It’s a tenuous position for Minister Wilkinson to set the facts straight about post-secondary funding when he relies on the results of a voluntary survey rather than a comprehensive set of data. And therein lies the real problem in assessing the true picture of student debt in B.C. and in Canada – neither the provincial nor federal government are collecting reliable, consistent and rigorous data on student debt.
The last time that we had a clear picture of student debt was when the Canadian Millennium Scholarship Foundation released a report in 2009 that pegged student debt in B.C. at $26,738. With the annual increases in tuition and major cuts to post-secondary funding we have seen in B.C. since 2009, this amount has not decreased. It is more likely close to the $34,886 that the 2013 Bank of Montreal Student Survey put forward in 2013 – the highest expected debt of all the provinces.
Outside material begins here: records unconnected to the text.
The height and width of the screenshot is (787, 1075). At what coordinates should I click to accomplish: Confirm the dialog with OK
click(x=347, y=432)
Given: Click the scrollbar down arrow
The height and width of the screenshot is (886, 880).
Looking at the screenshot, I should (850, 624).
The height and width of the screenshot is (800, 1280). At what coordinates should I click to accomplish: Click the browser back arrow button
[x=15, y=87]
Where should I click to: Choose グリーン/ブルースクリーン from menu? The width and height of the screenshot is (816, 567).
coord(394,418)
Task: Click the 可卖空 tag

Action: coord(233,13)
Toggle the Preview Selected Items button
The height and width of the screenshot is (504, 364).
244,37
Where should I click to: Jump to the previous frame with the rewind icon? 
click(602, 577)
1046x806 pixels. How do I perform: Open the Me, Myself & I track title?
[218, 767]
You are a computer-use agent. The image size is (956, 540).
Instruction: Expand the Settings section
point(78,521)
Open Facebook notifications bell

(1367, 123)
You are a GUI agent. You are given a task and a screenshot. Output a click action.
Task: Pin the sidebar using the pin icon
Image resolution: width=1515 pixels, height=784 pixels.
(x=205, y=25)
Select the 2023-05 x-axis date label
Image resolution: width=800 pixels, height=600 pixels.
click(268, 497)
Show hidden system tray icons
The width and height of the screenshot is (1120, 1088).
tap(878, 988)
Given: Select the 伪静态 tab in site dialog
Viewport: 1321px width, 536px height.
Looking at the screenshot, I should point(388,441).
Not surprising considering that B.C. is the only province in Canada without non-repayable needs-based grants for students.
In Canada, tuition fees have increased by 137 per cent from an average of $1,706 in 1991-1992 to $6,191 in 2015-2016. Claiming that tuition in B.C. has only increased by 12 per cent since 2004 completely ignores the fact that tuition more than doubled across the province between 2002-2004 when the B.C. government deregulated tuition.
A post-secondary education in B.C. is no longer affordable for students from middle and lower income families. Also, the minister’s claim that the average undergraduate tuition in B.C. is the fourth lowest in Canada does not mean that it is affordable. Until the B.C. government starts to collect accurate data on student debt not based on voluntary surveys, the minister’s ‘facts’ may as well be from the Ministry of Magic rather than Advanced Education.